Türkiye'de uzun bir süredir yürürlüğe giren Otomatik Katılım Sistemi (OKS), bu yılın ikinci çeyreğinde duyurulacak olan Tamamlayıcı Emeklilik Sistemi (TES) ile bir araya getiriliyor. Yeni düzenleme ile birlikte, tüm çalışanların zorunlu olarak bu sisteme katılması hedefleniyor. Çalışanların net maaşlarından her ay yüzde 3 oranında bir kesinti yapılacak.
Yeni Katkı Oranları ve Süreç
Bu yeni sistemle, işverenlerden de yüzde 2'lik bir katkı sağlanacakken, devletten ise bu oran yüzde 1 olarak belirlenmiştir.
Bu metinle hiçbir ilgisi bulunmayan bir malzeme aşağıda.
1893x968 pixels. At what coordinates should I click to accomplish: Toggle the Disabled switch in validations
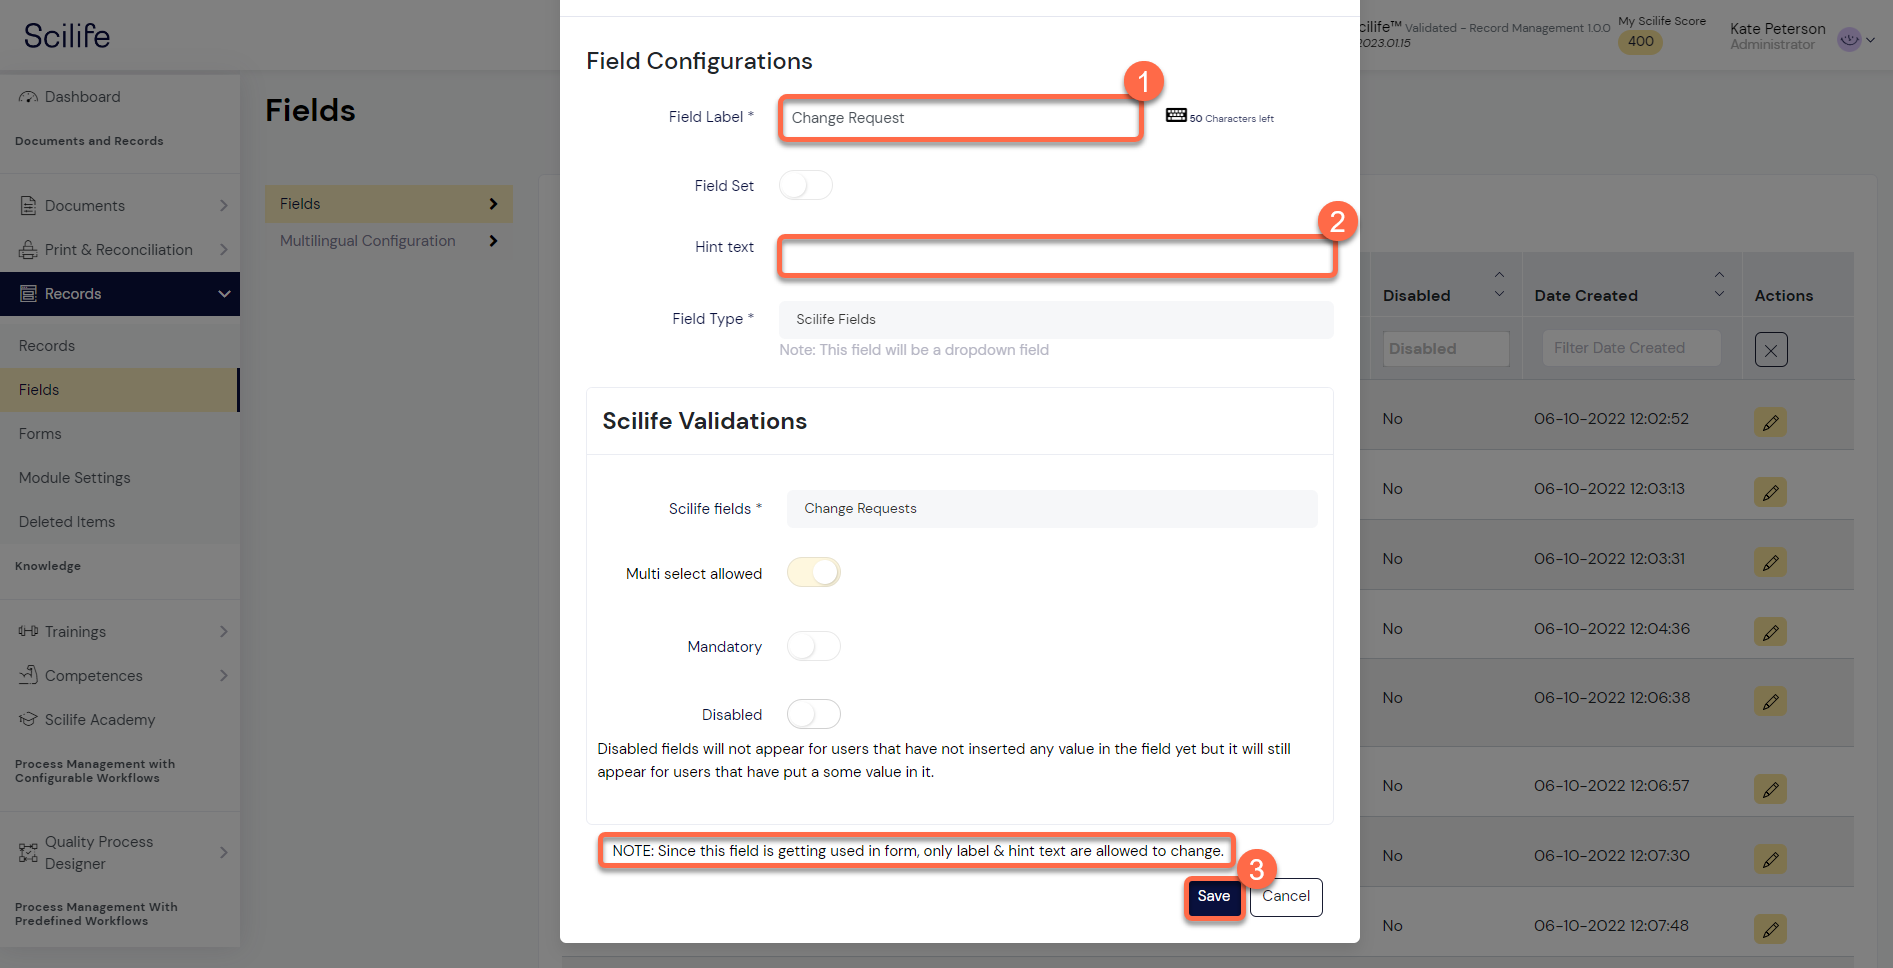click(x=813, y=714)
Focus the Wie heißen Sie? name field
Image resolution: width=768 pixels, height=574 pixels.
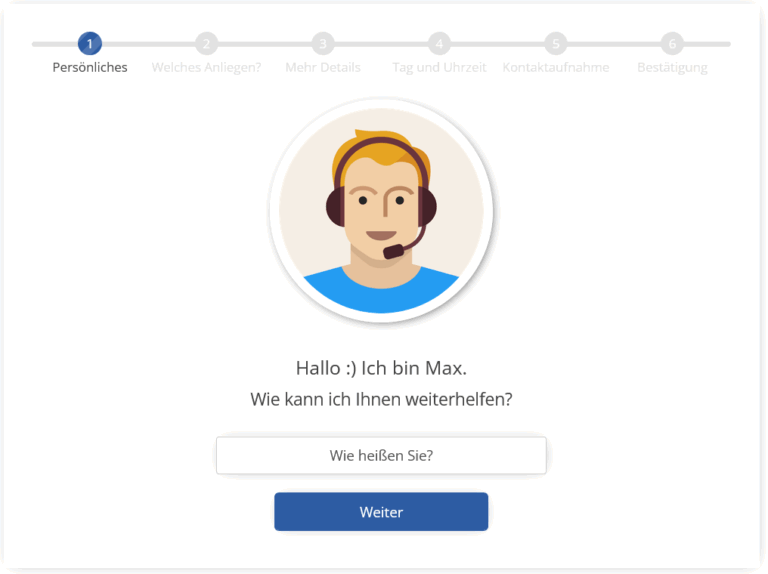(381, 455)
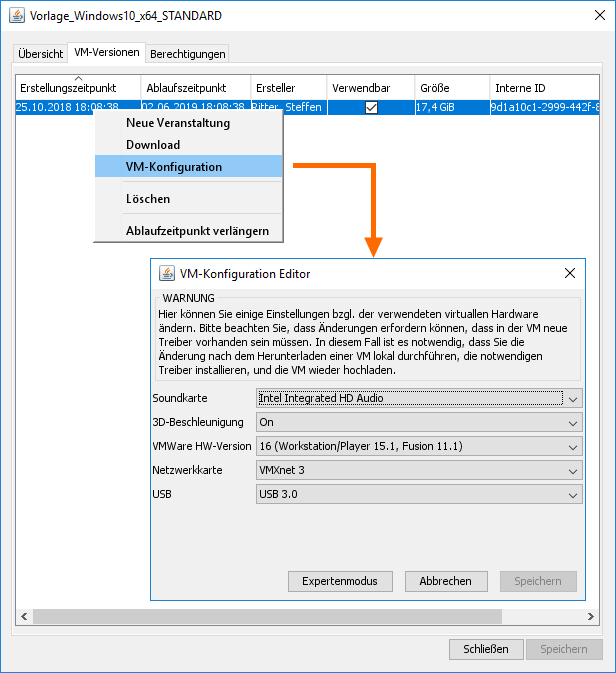Switch to the Übersicht tab
616x673 pixels.
(41, 53)
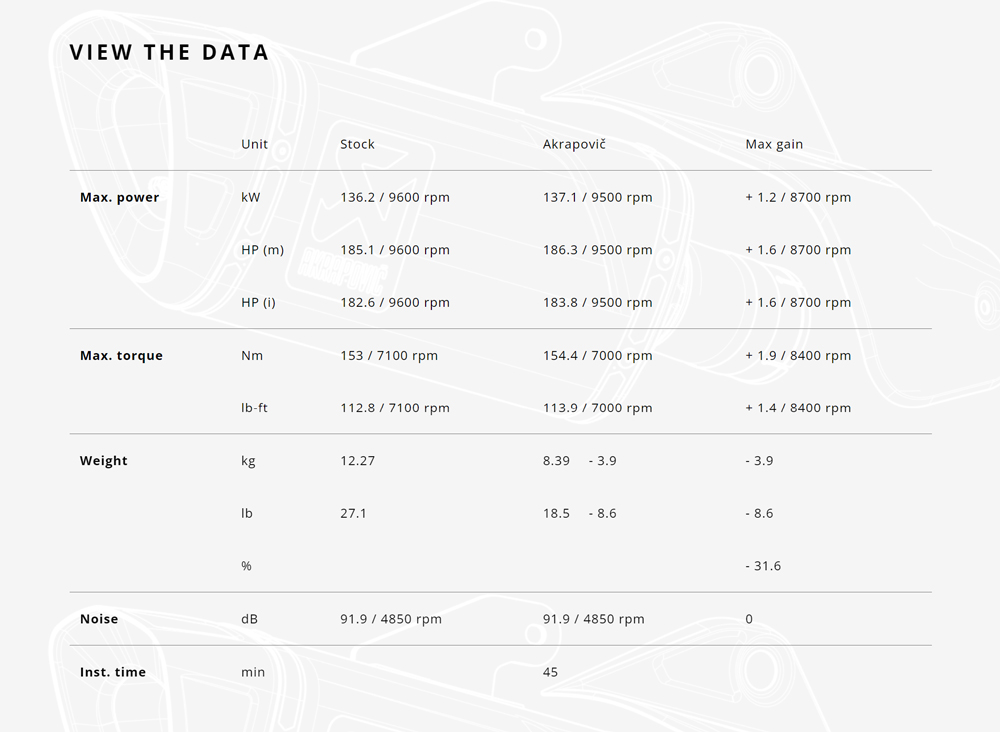
Task: Click the lb-ft unit label
Action: pyautogui.click(x=254, y=408)
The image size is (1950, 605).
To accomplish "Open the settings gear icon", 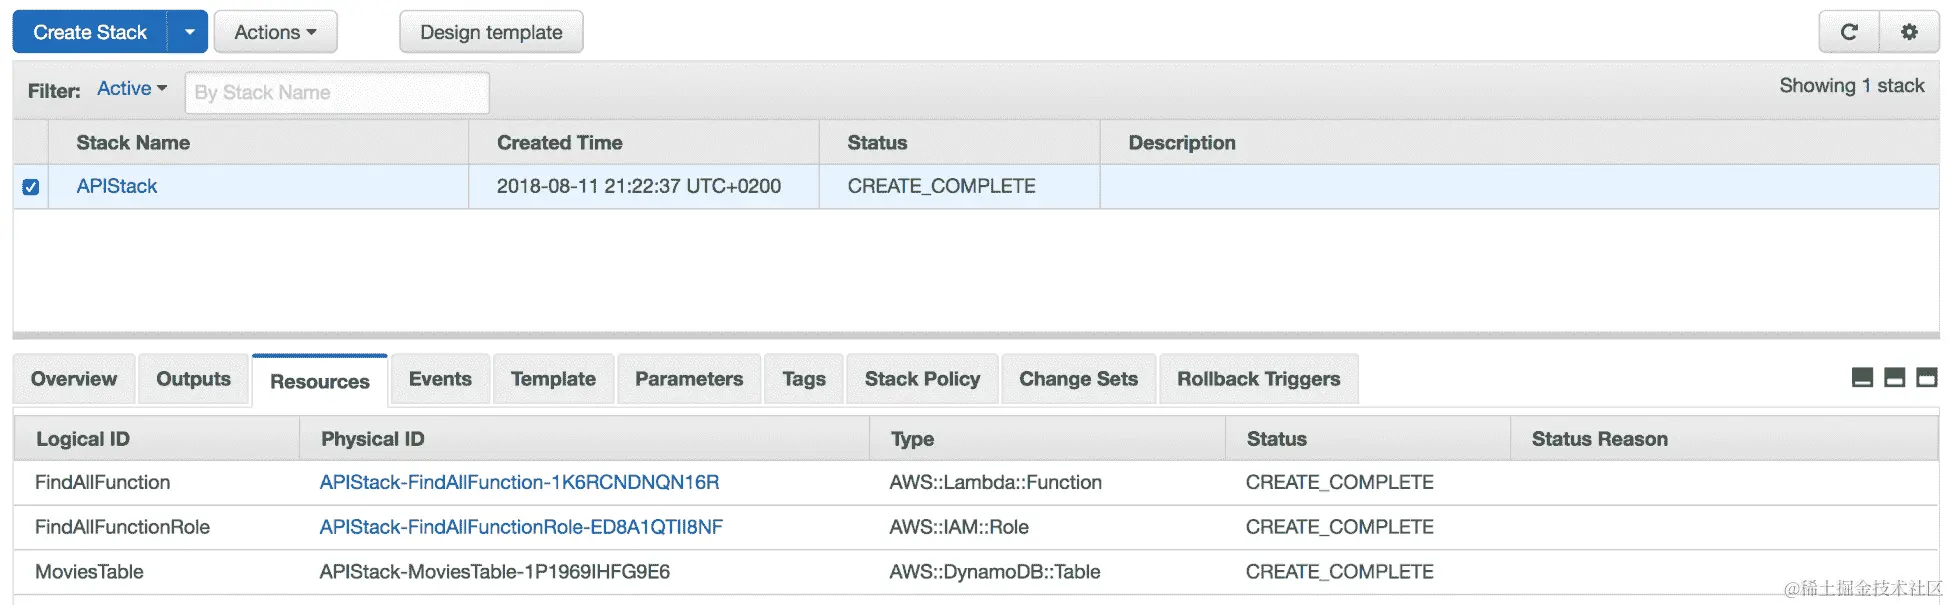I will [1909, 32].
Böylece, çalışanların maaşlarının toplamda yüzde 6’sı her ay Tamamlayıcı Emeklilik Sistemi'ne aktarılacak. Bu uygulama, emeklilik birikimlerinin daha sağlam bir temel üzerine oturtulmasını sağlayacak. Ayrıca, birikimlerin değerlendirilmesinde devletin devreye girmesi, katılımcılara çeşitli yatırım fırsatları sunacak. Katılımcılar dilerlerse kendi tercih ettikleri yatırım araçlarını seçerek, birikimlerinin büyüme sürecine katkıda bulunabilecekler. Bu durum, doğru yatırım tercihleri ile birikimlerin hızla artmasını mümkün kılacak.
Kıdem Tazminatı Üzerine Gelişmeler
Sistemin detaylarıyla ilgili olarak Habertürk’ün elde ettiği bilgilere göre, üzerinde çalışılan taslaklarda işleyecek olan kıdem tazminatının TES kapsamına alınmamasına yönelik herhangi bir adım yer almıyor. Mevcut durumdaki kıdem tazminatı uygulamasının geçerli kalması planlanıyor. Bu durum, çalışanların mevcut haklarının korunacağı anlamına geliyor. Kıdem tazminatının, bu yeni sistemle birlikte değişmeyeceği ve mevcut kuralların devam edeceği belirtiliyor. Bu açık tutum, hem çalışanlar hem de işverenler için belirsizlikleri ortadan kaldırıyor.
Sistemden Çıkış Koşulları ve İstisnalar
Tamamlayıcı Emeklilik Sisteminin en çarpıcı özelliklerinden biri, katılımcıların çıkış koşulları olacak. Yeni sisteme dahil olan bireyler, 10 yıl dolmadan bu sistemden ayrılmalarına izin verilmeyecek. Bu durum, bireylerin birikimlerini uzun vadeli değerlendirebilmeleri için tasarlanmış bir düzenleme. Ancak bu kuralın yanı sıra, özel durumlar için bazı istisnalar da sunulacak. Örneğin, afet, eğitim gereksinimi, ev alımı veya askerlik gibi acil ihtiyaçlar oluştuğunda, katılımcılara sınırlı miktarda para çekme hakkı tanınacak. Bu da, bireylerin yaşam koşullarındaki değişikliklere yanıt verebilme imkânı sunarak sistemin esnekliğini artırıyor.